Bringing Everyone to the Table

But some have pointed out that Massachusetts is a particularly difficult state in which to control costs. It has faced the same difficulties as the federal government in getting stakeholders -- including doctors, hospitals, insurers and consumer groups -- onto the reform bandwagon. As Kevin Sack pointed out in a New York Times article in March, Massachusetts has "more doctors per capita than any state, Boston is home to some of the country's most expensive academic medical centers, and a new state law requires comprehensive benefits like prescription drug and mental health coverage."

Since the state's health care legislation passed, cost cutting measures have not kept up with the rise in spending. Combined with the recession, Massachusetts's health care crisis is squeezing the general public. No wonder voters elected Brown, the kind of candidate that the state's deep blue political machine would normally have eaten for breakfast.

Tough Lessons

So what can we learn from Massachusetts? The state is now playing tough with many of the parties involved in health care, and if the Democrats want to snatch reform from the jaws of defeat, they will have to do the same. This will mean revisiting the cost cutting measures discussed in 2009, many of which were discarded because of special interest groups. Some of the areas to address include the way doctors and health care institutions are reimbursed, the services they provide, the need for cost-effective and evidence-based approaches to treatment, programs to incentivize good health (as opposed to just treating disease) and the limits on who can qualify for coverage. Keeping Massachusetts in mind, Congress will need to work quickly if it hopes to outpace rising costs. Eventually, legislators may look back at passing the health care reform act as merely the first step in a long and difficult process.
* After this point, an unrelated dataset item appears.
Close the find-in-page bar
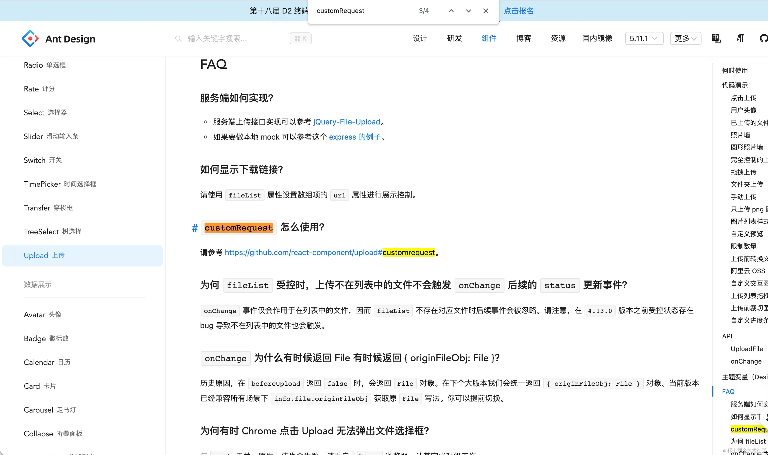Image resolution: width=768 pixels, height=455 pixels. (486, 11)
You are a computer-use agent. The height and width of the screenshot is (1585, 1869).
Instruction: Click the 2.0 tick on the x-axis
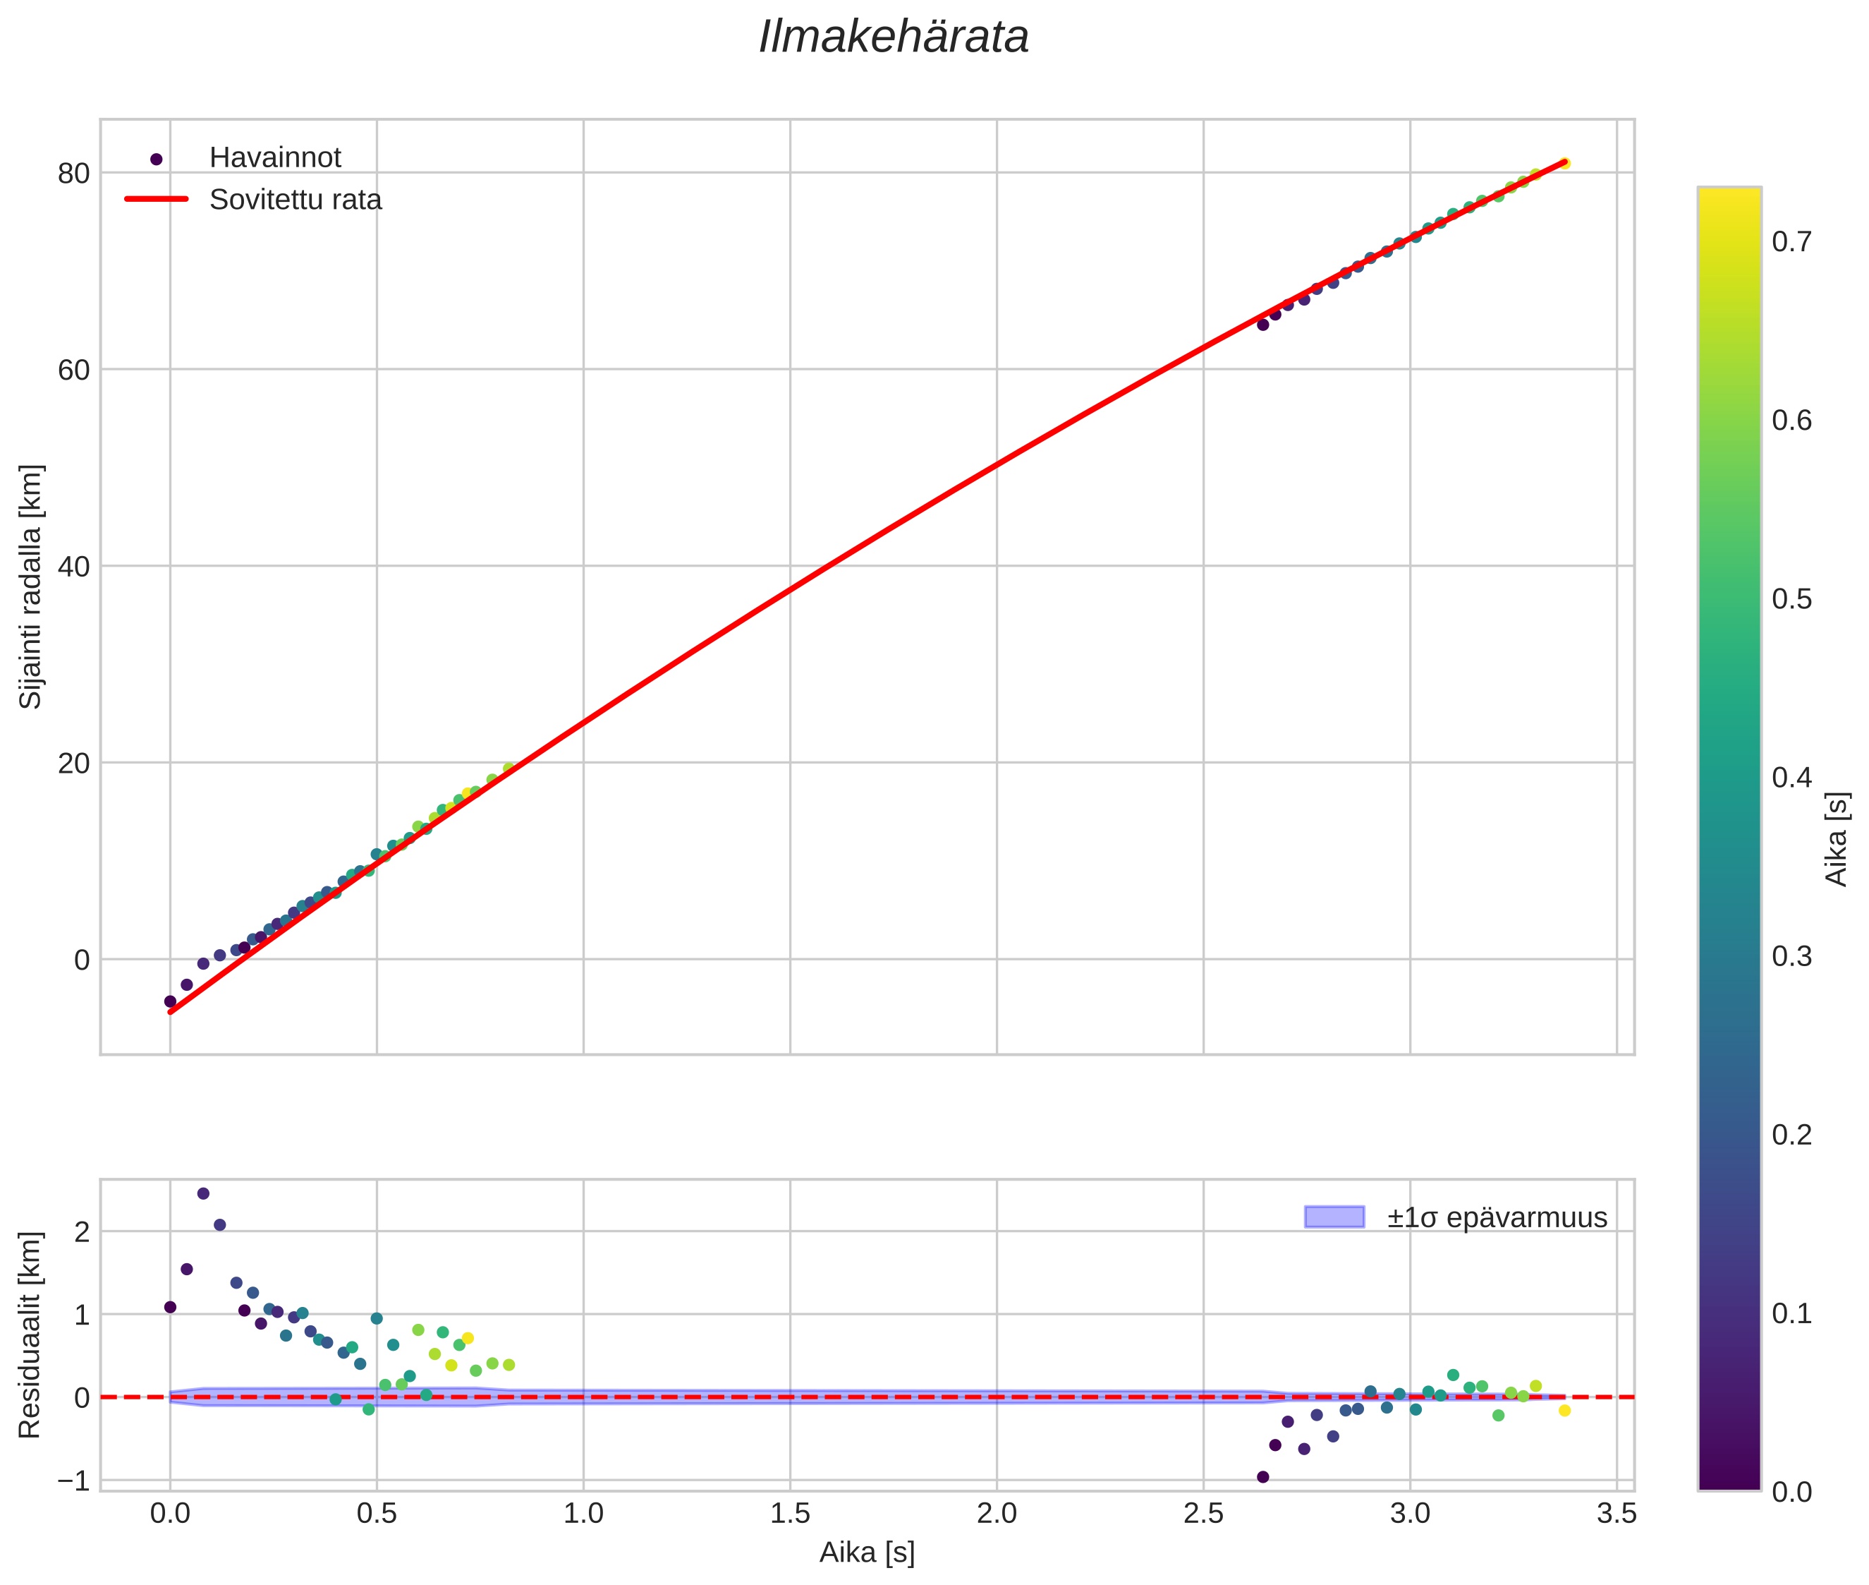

Of course, Brown's shocking victory means that passage of the legislation is even more imperiled. However, I disagree with Brown, who has said that it's best to "go back to the drawing board." This would signal a clear defeat for Democrats and -- more importantly -- for America's citizens, who now have the potential to receive the best medical care in the world. Worse yet, Brown's modest proposal would leave the health care problem to evolve -- or devolve -- on its own. The health care system would likely continue on its current path, leading to more uninsured and underinsured citizens, more bankruptcies caused by medical bills, and an economic state in which a staggering and ever-increasing portion of America's GNP continues to be dedicated to medical care that doesn't rate as highly as that of many industrialized nations.

Desperate Straits

In my office, more and more of the care that I provide is paid for by patients themselves before high deductibles are met. Additionally, more of my patients who used to have other private insurances are now covered by Husky, Connecticut's state-run Medicaid program. Without reform, it's likely that more businesses will end up purchasing expensive health insurance plans for their employees, which often force employees to pay for much of their care anyway. At the same time, fewer employers will offer health insurance altogether, and fewer patients will find affordable private plans, thus perpetuating the health care problem and forcing an ever-increasing expansion of Medicaid and Medicare. The number of people enrolled in Medicaid rose 5.4% in 2009 as a result of the recession, and this trend is likely to continue in 2010, according to a 50-state survey by the Kaiser Family Foundation's Commission on Medicaid and the Uninsured.

While the Massachusetts upset seems to be a backlash against President Obama's health care plan, we still have an historic opportunity to make real changes to our health care system. It's going to be a tough sell, and the Democrats may need to temper their words, scale back their ambitions, and perhaps compromise with a plan that insures fewer Americans. It may boil down to whether we are willing to take a chance like Massachusetts did and get our citizens covered first, then continue to do the hard work of figuring out cost containment. If the second part of this equation is not addressed quickly and firmly, the whole thing could blow up in our faces.

In Massachusetts, the battle still rages. For the rest of the nation, it remains to be seen if health care reform of any sort passes, so that we can at least get in the game.